Electrodeposition of Aluminum Using Chloroaluminate Ionic Liquids Under Dry Air Conditions

Abstract

Electrodeposition of Al at near room temperature using chloroaluminate ionic liquids, represented by the 1-ethyl-3-methylimidazolium chloride−AlCl3 system, has been extensively investigated as a technique for the fabrication of Al coatings. Such coatings have many potential applications, e.g., as corrosion-protective and decorative coatings. The electrodeposition of Al is usually performed under an inert gas atmosphere such as nitrogen and argon in a closed system using a glove box to protect the bath from absorbing moisture. Exposure of chloroaluminate ionic liquids to ambient air readily causes hydrolysis, which makes Al electrodeposition impossible.
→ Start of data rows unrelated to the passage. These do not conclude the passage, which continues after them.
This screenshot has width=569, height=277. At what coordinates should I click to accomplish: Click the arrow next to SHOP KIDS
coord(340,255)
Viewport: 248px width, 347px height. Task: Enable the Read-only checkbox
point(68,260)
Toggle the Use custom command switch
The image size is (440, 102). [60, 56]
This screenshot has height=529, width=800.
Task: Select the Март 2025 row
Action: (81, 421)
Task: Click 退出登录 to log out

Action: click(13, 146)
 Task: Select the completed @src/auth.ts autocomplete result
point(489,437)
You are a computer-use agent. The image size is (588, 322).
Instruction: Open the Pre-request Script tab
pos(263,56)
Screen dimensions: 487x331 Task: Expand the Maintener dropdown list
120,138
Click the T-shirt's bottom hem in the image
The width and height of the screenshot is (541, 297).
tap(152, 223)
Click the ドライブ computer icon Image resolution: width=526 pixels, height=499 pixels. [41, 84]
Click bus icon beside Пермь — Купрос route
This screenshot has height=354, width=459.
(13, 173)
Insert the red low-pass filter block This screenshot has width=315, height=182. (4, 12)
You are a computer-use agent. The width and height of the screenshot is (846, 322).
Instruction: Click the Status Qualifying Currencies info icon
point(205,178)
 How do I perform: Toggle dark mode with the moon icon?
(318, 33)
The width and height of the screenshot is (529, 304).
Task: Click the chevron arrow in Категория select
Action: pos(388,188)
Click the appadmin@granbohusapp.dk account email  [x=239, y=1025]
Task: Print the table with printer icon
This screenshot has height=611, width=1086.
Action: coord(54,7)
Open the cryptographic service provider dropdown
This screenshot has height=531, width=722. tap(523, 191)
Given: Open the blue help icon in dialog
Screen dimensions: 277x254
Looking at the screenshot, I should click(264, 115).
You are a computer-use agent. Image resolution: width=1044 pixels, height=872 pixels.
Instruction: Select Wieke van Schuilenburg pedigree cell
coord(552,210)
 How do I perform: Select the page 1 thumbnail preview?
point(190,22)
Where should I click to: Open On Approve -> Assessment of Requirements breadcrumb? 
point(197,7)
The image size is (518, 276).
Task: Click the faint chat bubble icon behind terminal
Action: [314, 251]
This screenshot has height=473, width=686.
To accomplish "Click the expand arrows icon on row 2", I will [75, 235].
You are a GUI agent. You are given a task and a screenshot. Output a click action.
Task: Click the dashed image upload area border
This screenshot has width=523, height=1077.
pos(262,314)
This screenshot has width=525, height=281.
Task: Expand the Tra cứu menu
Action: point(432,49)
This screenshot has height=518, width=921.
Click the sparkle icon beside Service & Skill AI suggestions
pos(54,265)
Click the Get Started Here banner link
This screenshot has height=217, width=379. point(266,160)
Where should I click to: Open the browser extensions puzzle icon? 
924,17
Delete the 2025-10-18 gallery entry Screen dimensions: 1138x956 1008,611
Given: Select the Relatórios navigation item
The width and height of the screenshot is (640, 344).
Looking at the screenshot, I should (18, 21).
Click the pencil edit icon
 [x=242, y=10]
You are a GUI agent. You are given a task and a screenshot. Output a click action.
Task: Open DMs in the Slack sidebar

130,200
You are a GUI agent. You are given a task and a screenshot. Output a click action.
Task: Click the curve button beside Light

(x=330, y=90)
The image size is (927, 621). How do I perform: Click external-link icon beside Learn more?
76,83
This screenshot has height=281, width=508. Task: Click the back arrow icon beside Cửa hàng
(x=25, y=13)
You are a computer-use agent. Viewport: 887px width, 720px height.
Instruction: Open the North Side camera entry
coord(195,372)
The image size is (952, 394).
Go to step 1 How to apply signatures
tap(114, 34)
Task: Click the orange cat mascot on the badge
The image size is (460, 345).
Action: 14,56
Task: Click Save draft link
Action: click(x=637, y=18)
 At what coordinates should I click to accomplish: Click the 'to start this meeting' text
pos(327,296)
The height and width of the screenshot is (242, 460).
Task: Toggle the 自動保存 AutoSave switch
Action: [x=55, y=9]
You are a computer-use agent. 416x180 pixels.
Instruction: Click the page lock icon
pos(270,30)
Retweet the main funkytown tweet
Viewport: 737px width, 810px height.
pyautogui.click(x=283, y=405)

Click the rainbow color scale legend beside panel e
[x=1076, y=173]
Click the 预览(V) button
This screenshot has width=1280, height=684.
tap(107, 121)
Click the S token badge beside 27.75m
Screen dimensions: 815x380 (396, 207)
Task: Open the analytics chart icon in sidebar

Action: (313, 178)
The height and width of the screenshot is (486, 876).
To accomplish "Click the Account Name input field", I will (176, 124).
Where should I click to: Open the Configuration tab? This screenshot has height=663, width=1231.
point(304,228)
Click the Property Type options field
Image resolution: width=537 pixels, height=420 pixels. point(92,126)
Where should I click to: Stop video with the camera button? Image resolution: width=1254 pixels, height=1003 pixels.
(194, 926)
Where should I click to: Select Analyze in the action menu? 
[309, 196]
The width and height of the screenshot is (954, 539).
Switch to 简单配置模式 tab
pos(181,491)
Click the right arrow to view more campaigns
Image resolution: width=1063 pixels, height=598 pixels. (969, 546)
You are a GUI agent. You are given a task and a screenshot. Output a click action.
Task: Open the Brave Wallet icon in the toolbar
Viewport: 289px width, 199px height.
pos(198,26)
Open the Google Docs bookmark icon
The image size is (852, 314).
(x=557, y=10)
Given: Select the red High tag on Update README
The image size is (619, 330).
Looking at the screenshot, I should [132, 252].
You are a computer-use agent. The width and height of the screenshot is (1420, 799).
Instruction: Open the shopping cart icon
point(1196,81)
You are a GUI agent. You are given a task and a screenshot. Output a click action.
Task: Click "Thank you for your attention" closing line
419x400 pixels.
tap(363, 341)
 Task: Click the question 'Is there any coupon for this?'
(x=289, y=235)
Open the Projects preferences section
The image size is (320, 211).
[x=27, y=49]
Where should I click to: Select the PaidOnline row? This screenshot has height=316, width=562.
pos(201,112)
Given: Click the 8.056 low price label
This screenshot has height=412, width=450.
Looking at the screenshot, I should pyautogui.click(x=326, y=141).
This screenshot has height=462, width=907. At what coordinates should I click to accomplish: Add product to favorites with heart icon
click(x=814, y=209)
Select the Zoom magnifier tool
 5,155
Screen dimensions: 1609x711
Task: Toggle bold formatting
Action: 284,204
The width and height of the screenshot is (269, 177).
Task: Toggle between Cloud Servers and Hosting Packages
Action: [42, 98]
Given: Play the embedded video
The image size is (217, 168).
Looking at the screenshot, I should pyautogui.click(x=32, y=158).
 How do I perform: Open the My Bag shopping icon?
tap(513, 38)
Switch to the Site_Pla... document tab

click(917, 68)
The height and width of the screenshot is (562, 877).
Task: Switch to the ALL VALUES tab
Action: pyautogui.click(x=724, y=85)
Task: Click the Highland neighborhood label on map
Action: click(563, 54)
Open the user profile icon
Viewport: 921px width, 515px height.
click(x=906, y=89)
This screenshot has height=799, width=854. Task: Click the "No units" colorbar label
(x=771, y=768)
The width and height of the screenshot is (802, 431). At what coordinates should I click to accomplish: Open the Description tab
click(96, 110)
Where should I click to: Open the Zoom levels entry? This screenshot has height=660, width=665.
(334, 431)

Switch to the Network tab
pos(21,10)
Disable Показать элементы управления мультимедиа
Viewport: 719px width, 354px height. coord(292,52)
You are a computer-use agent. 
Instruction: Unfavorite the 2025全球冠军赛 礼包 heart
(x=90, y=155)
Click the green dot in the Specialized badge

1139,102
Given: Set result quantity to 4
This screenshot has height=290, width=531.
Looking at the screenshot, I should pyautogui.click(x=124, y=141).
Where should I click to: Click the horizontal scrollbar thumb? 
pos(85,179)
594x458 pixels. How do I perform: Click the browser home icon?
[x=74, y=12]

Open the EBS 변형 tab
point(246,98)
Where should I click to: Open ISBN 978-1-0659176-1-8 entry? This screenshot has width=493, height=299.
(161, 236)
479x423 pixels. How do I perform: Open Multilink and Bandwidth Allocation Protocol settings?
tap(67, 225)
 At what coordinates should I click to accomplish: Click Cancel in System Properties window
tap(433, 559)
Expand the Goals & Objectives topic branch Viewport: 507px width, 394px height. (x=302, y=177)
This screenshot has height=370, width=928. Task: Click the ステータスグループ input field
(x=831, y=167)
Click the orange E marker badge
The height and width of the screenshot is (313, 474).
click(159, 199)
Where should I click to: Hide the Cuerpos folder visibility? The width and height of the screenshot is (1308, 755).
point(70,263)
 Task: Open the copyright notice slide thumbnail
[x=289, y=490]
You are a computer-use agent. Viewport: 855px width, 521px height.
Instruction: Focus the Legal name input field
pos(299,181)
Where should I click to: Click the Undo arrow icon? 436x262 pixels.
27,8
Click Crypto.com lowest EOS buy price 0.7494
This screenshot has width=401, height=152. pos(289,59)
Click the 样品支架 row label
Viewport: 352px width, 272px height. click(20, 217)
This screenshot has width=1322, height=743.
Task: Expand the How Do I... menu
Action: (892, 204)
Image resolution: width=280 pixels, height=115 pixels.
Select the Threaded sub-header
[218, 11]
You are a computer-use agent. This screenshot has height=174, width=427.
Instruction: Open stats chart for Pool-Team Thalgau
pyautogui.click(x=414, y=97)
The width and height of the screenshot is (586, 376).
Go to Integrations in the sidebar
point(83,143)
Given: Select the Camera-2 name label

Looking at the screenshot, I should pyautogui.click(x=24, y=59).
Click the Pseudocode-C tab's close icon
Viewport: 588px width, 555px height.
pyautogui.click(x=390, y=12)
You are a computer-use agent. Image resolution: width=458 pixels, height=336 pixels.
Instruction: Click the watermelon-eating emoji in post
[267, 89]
However, operation in a closed system reduces the productivity and increases the cost of the electrodeposition process, making it unsuitable for a large-scale production in industry. In this study, the feasibility of the electrodeposition of Al using chloroaluminate ionic liquids under dry air conditions was examined. Such dry air conditions can be maintained in a system that is half-open to ambient air using a dehumidifier. As the electrodeposition process in dry air does not require the use of a glove box, it should be much more productive than in inert atmosphere. Four kinds of chloroaluminate ionic liquids composed of different organic cations ([cation]Cl−AlCl3) with a molar ratio of [cation]Cl:AlCl3 = 1:2 were employed as the bath for Al electrodeposition. The cations employed were 1-ethyl-3-methylimidazolium, 1-butylpyridinium, 1-butyl-1-methylpyrrolidinium, and trimethylphenylammonium. Electrochemical behavior of Al in these baths in dry air was examined by cyclic voltammetry. Galvanostatic electrodeposition was performed and deposits from these baths in dry air were inspected by X-ray diffraction, scanning electron microscopy, and elemental analysis. The current efficiency was also assessed. These experiments clarified the baths that can produce Al films in dry air with as good quality as the ones obtained in an inert atmosphere. The reactivity between the organic cation and superoxide ion generated by the cathodic reduction of dissolved oxygen seemed to be responsible for the difference in the quality of the Al films electrodeposited from these baths in dry air. The reactions of dissolved oxygen in these baths are discussed.